> Exercise goal: Restate the records underneath, keeping each one exactly the same.

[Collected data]
_ _ _ _
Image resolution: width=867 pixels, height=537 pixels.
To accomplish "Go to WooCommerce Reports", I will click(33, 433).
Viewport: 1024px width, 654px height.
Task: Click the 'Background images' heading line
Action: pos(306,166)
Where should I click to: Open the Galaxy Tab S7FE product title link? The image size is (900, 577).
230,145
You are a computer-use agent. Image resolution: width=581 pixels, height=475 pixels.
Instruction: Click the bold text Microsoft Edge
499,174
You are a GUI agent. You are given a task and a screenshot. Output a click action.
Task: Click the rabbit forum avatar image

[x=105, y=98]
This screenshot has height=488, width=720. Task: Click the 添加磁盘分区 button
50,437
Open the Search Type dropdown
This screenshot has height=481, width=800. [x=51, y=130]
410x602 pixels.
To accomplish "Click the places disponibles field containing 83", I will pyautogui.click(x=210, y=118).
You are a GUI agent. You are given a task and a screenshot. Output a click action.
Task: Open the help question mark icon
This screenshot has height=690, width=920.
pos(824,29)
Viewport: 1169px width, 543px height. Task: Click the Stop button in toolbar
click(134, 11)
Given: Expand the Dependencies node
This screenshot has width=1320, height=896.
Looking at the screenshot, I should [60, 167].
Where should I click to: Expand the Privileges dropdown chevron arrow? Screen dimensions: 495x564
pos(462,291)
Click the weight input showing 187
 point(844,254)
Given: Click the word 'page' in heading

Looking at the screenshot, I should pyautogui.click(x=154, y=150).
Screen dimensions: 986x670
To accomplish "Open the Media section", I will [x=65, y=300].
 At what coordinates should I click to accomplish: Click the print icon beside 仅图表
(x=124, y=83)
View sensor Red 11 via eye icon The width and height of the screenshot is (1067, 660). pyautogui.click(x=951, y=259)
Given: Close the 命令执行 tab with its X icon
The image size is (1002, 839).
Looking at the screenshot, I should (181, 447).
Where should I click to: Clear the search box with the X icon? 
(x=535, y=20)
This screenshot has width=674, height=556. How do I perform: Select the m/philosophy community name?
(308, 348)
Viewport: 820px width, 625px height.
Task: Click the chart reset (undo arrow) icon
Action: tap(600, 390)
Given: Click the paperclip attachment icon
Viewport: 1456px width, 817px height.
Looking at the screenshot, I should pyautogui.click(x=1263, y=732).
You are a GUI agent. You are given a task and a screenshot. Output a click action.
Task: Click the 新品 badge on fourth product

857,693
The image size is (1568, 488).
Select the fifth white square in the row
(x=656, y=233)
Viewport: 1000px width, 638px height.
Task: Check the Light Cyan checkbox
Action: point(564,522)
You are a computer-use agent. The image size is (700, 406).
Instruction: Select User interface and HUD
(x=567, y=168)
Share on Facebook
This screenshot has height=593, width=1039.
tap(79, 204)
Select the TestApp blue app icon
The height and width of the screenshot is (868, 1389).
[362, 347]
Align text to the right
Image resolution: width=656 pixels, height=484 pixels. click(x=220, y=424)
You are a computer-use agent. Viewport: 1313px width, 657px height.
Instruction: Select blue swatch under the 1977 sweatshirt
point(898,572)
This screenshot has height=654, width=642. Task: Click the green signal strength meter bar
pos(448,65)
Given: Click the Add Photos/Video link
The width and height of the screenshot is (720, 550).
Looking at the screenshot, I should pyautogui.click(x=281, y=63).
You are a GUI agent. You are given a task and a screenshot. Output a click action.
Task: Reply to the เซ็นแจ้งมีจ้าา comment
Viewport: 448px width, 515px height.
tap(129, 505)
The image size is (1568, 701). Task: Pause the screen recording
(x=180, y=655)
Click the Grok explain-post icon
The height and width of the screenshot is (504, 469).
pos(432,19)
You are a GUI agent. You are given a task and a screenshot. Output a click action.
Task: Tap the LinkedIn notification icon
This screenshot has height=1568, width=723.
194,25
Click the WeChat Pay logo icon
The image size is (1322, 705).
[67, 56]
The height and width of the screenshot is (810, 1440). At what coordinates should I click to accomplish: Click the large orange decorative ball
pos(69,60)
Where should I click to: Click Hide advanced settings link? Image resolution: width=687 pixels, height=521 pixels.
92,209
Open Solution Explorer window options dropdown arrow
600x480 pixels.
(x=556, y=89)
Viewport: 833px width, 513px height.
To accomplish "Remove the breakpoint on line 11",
_ _ _ _
> Solution:
Image resolution: width=867 pixels, height=537 pixels.
To accomplish "Go to WooCommerce Reports", I will click(33, 433).
Viewport: 1024px width, 654px height.
Task: Click the 'Background images' heading line
Action: pos(306,166)
Where should I click to: Open the Galaxy Tab S7FE product title link? The image size is (900, 577).
230,145
You are a computer-use agent. Image resolution: width=581 pixels, height=475 pixels.
Instruction: Click the bold text Microsoft Edge
499,174
You are a GUI agent. You are given a task and a screenshot. Output a click action.
Task: Click the rabbit forum avatar image

[x=105, y=98]
This screenshot has height=488, width=720. Task: Click the 添加磁盘分区 button
50,437
Open the Search Type dropdown
This screenshot has height=481, width=800. [x=51, y=130]
410x602 pixels.
To accomplish "Click the places disponibles field containing 83", I will pyautogui.click(x=210, y=118).
You are a GUI agent. You are given a task and a screenshot. Output a click action.
Task: Open the help question mark icon
This screenshot has height=690, width=920.
pos(824,29)
Viewport: 1169px width, 543px height. Task: Click the Stop button in toolbar
click(134, 11)
Given: Expand the Dependencies node
This screenshot has width=1320, height=896.
Looking at the screenshot, I should [60, 167].
Where should I click to: Expand the Privileges dropdown chevron arrow? Screen dimensions: 495x564
pos(462,291)
Click the weight input showing 187
 point(844,254)
Given: Click the word 'page' in heading

Looking at the screenshot, I should pyautogui.click(x=154, y=150).
Screen dimensions: 986x670
To accomplish "Open the Media section", I will [x=65, y=300].
 At what coordinates should I click to accomplish: Click the print icon beside 仅图表
(x=124, y=83)
View sensor Red 11 via eye icon The width and height of the screenshot is (1067, 660). pyautogui.click(x=951, y=259)
Given: Close the 命令执行 tab with its X icon
The image size is (1002, 839).
Looking at the screenshot, I should (181, 447).
Where should I click to: Clear the search box with the X icon? 
(x=535, y=20)
This screenshot has width=674, height=556. How do I perform: Select the m/philosophy community name?
(308, 348)
Viewport: 820px width, 625px height.
Task: Click the chart reset (undo arrow) icon
Action: tap(600, 390)
Given: Click the paperclip attachment icon
Viewport: 1456px width, 817px height.
Looking at the screenshot, I should pyautogui.click(x=1263, y=732).
You are a GUI agent. You are given a task and a screenshot. Output a click action.
Task: Click the 新品 badge on fourth product

857,693
The image size is (1568, 488).
Select the fifth white square in the row
(x=656, y=233)
Viewport: 1000px width, 638px height.
Task: Check the Light Cyan checkbox
Action: point(564,522)
You are a computer-use agent. The image size is (700, 406).
Instruction: Select User interface and HUD
(x=567, y=168)
Share on Facebook
This screenshot has height=593, width=1039.
tap(79, 204)
Select the TestApp blue app icon
The height and width of the screenshot is (868, 1389).
[362, 347]
Align text to the right
Image resolution: width=656 pixels, height=484 pixels. click(x=220, y=424)
You are a computer-use agent. Viewport: 1313px width, 657px height.
Instruction: Select blue swatch under the 1977 sweatshirt
point(898,572)
This screenshot has height=654, width=642. Task: Click the green signal strength meter bar
pos(448,65)
Given: Click the Add Photos/Video link
The width and height of the screenshot is (720, 550).
Looking at the screenshot, I should pyautogui.click(x=281, y=63).
You are a GUI agent. You are given a task and a screenshot. Output a click action.
Task: Reply to the เซ็นแจ้งมีจ้าา comment
Viewport: 448px width, 515px height.
tap(129, 505)
The image size is (1568, 701). Task: Pause the screen recording
(x=180, y=655)
Click the Grok explain-post icon
The height and width of the screenshot is (504, 469).
pos(432,19)
You are a GUI agent. You are given a task and a screenshot. Output a click action.
Task: Tap the LinkedIn notification icon
This screenshot has height=1568, width=723.
194,25
Click the WeChat Pay logo icon
The image size is (1322, 705).
[67, 56]
The height and width of the screenshot is (810, 1440). At what coordinates should I click to accomplish: Click the large orange decorative ball
pos(69,60)
Where should I click to: Click Hide advanced settings link? Image resolution: width=687 pixels, height=521 pixels.
92,209
Open Solution Explorer window options dropdown arrow
600x480 pixels.
(x=556, y=89)
Viewport: 833px width, 513px height.
To accomplish "Remove the breakpoint on line 11",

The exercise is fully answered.